*Requirement a:*
Count the lines of the entries that contain the string "click". Give only the number.
-- START OF Source extract --
Background information
- Also known as: Cills, Logic, Street Price
- Born: June 8, 1981 (age 45) San Francisco, California, United States
- Genres: Rock, blues rock
- Occupations: Musician, songwriter, producer
- Instruments: Vocals, guitar
- Years active: 2010–present
- Website: hannielkhatib.com

= Hanni El Khatib =

American singer-songwriter (born 1981)

Hanni El Khatib (born June 8, 1981) is an American singer-songwriter, and multi-instrumentalist, and producer. He is also the visual director and co-owner of Los Angeles–based independent record label Innovative Leisure. His 2013 sophomore full-length Head in the Dirt was produced by the Black Keys' Dan Auerbach. His album Moonlight was released on January 20, 2015. He was described by The Guardian as a "former skate-punk raised on vintage rock and R&B [who] is keeping the spirit of 76 alive with his primal raunch 'n' roll."

==Biography==
Hanni El Khatib, a first-generation American, was raised in San Francisco, California, by a Palestinian father and a Filipino mother. He grew up skateboarding and listening to 60s soul, surf music, doo-wop and British invasion bands like the Beatles and the Zombies. He took piano lessons as a child and learned to play the guitar between age 11 and 12. He attended art school but dropped out before graduating.

While employed as creative director for streetwear label HUF, he recorded himself singing and playing acoustic guitar as a hobby. He spent a year recording his songs with electric guitar and drums at the suggestion of friend and studio engineer Marc Bianchi of Her Space Holiday. After participating in a 2009 art show in San Francisco, he began circulating a homemade CDR of his music, one of which he gave to Innovative Leisure label co-founder Jamie Strong.

== Musical career ==
He was signed to Innovative Leisure in 2010. His debut was the 7" vinyl single "Dead Wrong," released on September 21, 2010, backed with a cover of the 1931 song "You Rascal You" most famously recorded by Louis Armstrong. His second 7" vinyl single "Build. Destroy. Rebuild." b/w "Loved One" was released on November 3, 2010. During this time, he would perform live and begin touring extensively, including a tour with Florence and the Machine, as a duo with drummer and longtime friend Nicky Fleming-Yaryan. He quickly developed a substantial audience.
-- END OF Source extract --
-- START OF Given records --
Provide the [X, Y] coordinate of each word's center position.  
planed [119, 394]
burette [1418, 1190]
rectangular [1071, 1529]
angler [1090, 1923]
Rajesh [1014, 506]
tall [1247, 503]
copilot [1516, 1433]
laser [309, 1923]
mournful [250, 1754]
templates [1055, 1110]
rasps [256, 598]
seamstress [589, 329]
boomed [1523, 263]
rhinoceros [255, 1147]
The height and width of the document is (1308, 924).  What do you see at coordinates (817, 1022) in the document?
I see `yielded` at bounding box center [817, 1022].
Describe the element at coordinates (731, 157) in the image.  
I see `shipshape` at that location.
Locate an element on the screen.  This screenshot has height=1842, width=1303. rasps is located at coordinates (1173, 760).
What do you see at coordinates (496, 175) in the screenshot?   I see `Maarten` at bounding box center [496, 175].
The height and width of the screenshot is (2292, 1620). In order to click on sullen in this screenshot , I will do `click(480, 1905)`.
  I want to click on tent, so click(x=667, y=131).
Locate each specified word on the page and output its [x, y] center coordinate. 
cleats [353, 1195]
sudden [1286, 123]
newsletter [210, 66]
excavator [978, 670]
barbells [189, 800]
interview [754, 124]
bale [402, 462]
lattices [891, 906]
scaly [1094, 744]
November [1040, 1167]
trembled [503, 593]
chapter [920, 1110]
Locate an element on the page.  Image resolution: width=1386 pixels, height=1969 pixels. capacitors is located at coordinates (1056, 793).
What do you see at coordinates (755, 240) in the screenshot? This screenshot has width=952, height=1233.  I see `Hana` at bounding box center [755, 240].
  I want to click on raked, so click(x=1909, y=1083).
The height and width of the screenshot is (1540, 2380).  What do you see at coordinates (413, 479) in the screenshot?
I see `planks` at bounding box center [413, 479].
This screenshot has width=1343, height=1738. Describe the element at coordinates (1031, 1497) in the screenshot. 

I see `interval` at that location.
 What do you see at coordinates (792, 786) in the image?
-- END OF Given records --
*Requirement b:*
In the Hanni El Khatib profile, who produced the 2013 album Head in the Dirt?

*Final answer a:*
3

*Final answer b:*
The Black Keys' Dan Auerbach.